7.             Au vu des considérants qui précèdent, il n’y a pas lieu d’examiner les conclusions de la recourante tendant à sa réintégration.

Mal fondé, le recours sera rejeté.

8.             Vu l’issue du litige, un émolument de CHF 1'000.-, tenant compte de la décision sur effet suspensif, sera mis à la charge de la recourante, qui succombe (art. 87 al. 1 LPA). Une indemnité de procédure de CHF 1'000.- sera allouée à l’intimée, à la charge de la recourante (art. 87 al. 2 LPA).

9.             Compte tenu des conclusions du recours, la valeur litigieuse est supérieure à CHF 15'000.- (art. 112 al. 1 let. d de la loi fédérale sur le Tribunal fédéral du 17 juin 2005 - LTF - RS 173.110).

 

* * * * *

PAR CES MOTIFS
LA CHAMBRE ADMINISTRATIVE

à la forme :

déclare recevable le recours interjeté le 23 août 2023 par A______contre la décision de l’EMS B______ du 22 juin 2023 ;

au fond :

le rejette ;

met un émolument de CHF 1'000.- à la charge de A______ ;

alloue une indemnité de CHF 1'000.- à l’EMS B______ à la charge de A______ ;

dit que conformément aux art. 82 ss de la loi fédérale sur le Tribunal fédéral du 17 juin 2005 (LTF - RS 173.110), le présent arrêt peut être porté dans les trente jours qui suivent sa notification par-devant le Tribunal fédéral par la voie du recours en matière de droit public ; le mémoire de recours doit indiquer les conclusions, motifs et moyens de preuve et porter la signature du recourant ou de son mandataire ; il doit être adressé au Tribunal fédéral, avenue du Tribunal fédéral 29, 1000 Lausanne 14, par voie postale ou par voie électronique aux conditions de l'art. 42 LTF. Le présent arrêt et les pièces en possession du recourant, invoquées comme moyens de preuve, doivent être joints à l'envoi ;

communique le présent arrêt à Me Charles PIGUET, avocat de la recourante, ainsi qu'à Me Constansa DERPICH, avocate de l'EMS B______.

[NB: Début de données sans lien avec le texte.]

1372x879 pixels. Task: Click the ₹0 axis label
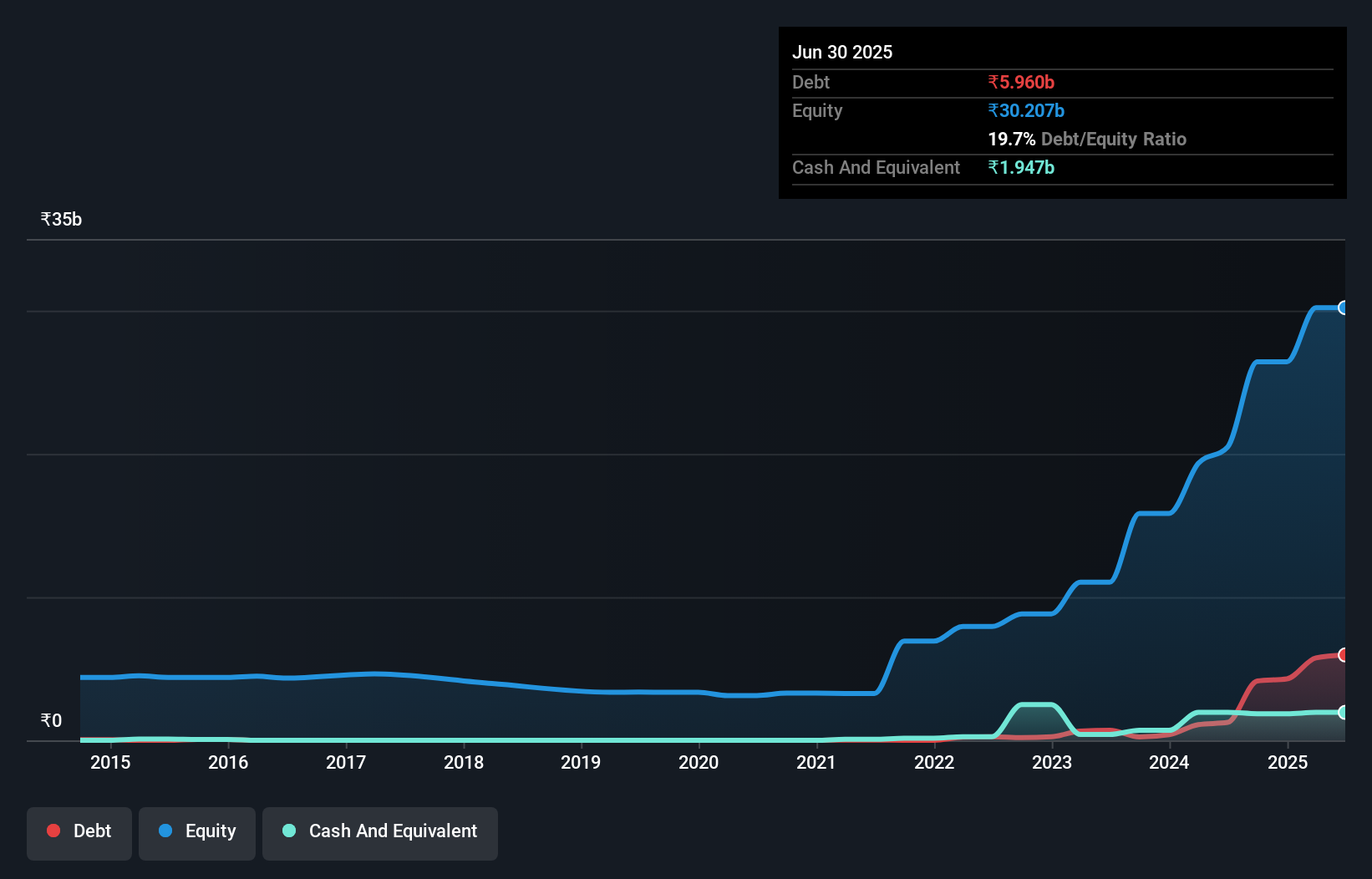[51, 719]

Siégeant : Francine PAYOT ZEN-RUFFINEN, présidente, Jean-Marc VERNIORY, Corinne CHAPPUIS BUGNON, Valérie LAUBER, Claudio MASCOTTO, juges.

Au nom de la chambre administrative :

la greffière-juriste :

 

 

S. HÜSLER ENZ

 

 

la présidente siégeant :

 

 

F. PAYOT ZEN-RUFFINEN

 

Copie conforme de cet arrêt a été communiquée aux parties.